The 2013 Paradise Jam was an early-season men's and women's college basketball tournament. The tournament, which began in 2000, was part of the 2013–14 NCAA Division I men's basketball season and 2013–14 NCAA Division I women's basketball season. The tournament was played at the Sports and Fitness Center in Saint Thomas, U.S. Virgin Islands, Maryland won the men's tournament, in the women's tournament Duke won the women's Island Division and Syracuse won the women's Reef Division.

==Men's tournament==

===Bracket===
- – Denotes overtime period

==Women's tournament==
The women's tournament consists of 8 teams split into two 4-team, round-robin divisions: Island and Reef.

===Island Division===
In the opening round of the Island Division on November 29, Duke beat Xavier 81–54. Kansas followed with a 68—63 victory over Central Michigan.

The following day, Duke struggled early against Central Michigan; down 24–21 in the first half. The Blue Devils then went on an 18–2 run to take a large lead, and cruised to a 97–64 victory. In the other Island Division match-up, Xavier was down 26–20 with a minute to go in the first half, but tied the game at halftime. Kansas again pulled into the lead in the second half, on an 11–2 run to start the half, but Xavier came back to win 64–59.
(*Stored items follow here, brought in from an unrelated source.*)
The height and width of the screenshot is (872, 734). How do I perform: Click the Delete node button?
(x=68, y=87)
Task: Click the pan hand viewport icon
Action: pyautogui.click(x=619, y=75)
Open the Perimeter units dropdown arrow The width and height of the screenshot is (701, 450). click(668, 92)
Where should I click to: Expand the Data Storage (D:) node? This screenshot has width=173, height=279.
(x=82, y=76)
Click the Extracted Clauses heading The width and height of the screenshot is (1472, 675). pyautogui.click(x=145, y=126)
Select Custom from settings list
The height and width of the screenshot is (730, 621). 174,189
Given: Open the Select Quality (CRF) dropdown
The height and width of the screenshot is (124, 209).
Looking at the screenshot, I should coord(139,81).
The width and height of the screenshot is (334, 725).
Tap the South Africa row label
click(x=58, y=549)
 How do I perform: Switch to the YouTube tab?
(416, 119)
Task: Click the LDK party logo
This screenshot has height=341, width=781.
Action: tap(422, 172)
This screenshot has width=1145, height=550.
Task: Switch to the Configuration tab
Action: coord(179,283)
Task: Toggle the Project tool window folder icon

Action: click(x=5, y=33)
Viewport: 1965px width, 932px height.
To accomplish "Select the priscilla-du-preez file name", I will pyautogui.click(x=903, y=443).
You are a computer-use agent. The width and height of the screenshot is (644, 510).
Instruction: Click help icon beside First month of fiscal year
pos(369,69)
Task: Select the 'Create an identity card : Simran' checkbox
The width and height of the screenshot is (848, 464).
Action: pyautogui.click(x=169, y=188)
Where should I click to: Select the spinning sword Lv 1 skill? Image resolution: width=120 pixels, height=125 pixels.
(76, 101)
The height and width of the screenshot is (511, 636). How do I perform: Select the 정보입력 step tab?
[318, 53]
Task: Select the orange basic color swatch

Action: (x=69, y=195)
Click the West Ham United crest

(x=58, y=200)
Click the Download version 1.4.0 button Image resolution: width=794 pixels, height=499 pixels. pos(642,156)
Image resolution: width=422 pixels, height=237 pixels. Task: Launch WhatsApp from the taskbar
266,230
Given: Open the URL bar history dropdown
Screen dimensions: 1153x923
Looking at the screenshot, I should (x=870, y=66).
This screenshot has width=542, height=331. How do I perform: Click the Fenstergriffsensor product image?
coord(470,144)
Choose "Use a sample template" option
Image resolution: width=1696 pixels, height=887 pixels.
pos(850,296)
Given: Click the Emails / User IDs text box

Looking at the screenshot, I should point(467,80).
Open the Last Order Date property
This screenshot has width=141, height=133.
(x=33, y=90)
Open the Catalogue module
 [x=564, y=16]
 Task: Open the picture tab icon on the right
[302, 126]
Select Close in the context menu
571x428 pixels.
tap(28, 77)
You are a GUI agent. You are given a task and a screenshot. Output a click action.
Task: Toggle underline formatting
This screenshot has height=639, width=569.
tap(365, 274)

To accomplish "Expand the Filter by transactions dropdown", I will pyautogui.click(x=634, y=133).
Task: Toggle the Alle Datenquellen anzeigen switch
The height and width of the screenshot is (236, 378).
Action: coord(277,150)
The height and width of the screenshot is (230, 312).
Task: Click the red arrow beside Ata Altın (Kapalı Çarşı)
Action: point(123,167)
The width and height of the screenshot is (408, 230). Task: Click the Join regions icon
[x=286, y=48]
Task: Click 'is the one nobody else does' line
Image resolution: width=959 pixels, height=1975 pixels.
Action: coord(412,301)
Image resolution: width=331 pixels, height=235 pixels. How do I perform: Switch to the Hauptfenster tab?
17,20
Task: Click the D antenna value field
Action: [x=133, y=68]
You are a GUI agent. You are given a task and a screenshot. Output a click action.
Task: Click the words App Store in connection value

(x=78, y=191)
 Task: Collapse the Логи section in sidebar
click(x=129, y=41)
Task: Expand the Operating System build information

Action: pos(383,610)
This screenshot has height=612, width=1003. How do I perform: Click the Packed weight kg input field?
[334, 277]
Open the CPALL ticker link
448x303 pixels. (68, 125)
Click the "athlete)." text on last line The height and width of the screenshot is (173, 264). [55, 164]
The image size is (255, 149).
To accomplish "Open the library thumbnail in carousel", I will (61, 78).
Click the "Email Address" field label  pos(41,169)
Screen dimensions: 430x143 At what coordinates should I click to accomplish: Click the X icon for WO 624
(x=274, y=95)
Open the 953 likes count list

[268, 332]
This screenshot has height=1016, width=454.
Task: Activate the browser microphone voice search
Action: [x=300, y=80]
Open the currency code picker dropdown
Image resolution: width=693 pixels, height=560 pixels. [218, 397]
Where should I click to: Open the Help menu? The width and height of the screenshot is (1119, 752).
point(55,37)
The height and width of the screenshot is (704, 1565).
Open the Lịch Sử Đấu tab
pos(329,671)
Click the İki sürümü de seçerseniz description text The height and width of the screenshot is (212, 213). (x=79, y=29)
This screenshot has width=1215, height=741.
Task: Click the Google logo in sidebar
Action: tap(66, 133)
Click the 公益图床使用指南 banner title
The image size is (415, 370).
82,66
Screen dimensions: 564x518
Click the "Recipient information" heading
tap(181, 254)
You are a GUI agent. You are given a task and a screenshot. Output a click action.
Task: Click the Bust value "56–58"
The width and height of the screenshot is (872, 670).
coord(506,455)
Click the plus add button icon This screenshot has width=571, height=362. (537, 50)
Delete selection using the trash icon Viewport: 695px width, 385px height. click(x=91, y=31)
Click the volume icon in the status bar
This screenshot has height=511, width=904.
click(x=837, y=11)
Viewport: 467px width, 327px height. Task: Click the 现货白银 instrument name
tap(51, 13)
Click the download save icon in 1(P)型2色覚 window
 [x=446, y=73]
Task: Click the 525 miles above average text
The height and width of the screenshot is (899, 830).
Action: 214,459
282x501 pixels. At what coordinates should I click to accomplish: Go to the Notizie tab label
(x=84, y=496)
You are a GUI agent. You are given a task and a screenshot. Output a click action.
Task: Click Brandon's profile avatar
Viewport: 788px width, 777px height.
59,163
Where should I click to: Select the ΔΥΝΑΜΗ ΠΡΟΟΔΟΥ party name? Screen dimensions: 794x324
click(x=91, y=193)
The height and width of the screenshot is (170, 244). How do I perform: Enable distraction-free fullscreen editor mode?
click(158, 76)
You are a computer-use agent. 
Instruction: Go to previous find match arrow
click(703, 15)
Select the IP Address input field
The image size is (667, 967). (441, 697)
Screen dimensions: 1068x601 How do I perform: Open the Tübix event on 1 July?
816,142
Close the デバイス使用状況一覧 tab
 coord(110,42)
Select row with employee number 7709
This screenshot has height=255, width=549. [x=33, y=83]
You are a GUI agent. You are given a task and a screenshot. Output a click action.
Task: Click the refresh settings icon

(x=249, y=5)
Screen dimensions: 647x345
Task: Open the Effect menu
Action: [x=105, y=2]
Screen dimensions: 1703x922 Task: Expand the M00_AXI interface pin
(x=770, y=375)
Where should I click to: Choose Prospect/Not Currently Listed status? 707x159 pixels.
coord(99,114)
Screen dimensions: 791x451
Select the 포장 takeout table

On the final day of the tournament, Central Michigan beat Xavier 88—62 in the Island Division. In the other match-up, Duke held only a nine-point lead at halftime, but pulled away to win by 33 points, 73–40. With an undefeated record, Duke won the Island Division.

=== Reef Division ===
In the Reef Division first round Texas A&M defeated Memphis 69–59 and Syracuse defeated Texas 75–65.

In the Reef Division, unranked Texas upset previously unbeaten and 12th-ranked Texas A&M 68–59. The Longhorns pulled out to a twelve-point lead at halftime, and the two teams played roughly even in the second half. Texas's Nneka Enemkpali scored 20 points, hitting seven of her eight field goal attempts and six of her eight free throw attempts. In the other Reef Division game, Syracuse pulled out to a 15-point halftime lead against Memphis, and extended the lead in the second half to remain undefeated with a 77–58 win.

In the Reef Division, Texas easily beat Memphis, 65–36 to go 2–1 in the tournament. Syracuse played 12th ranked Texas A&M in the other game. The Aggies led by six early in the game, but Syracuse took over and led by nine at halftime. They pulled out to a large lead in the second half. Texas A&M cut the lead back to single digits, but were unable to re-take the lead. Syracuse won the game 78–63 and won the Reef Division title.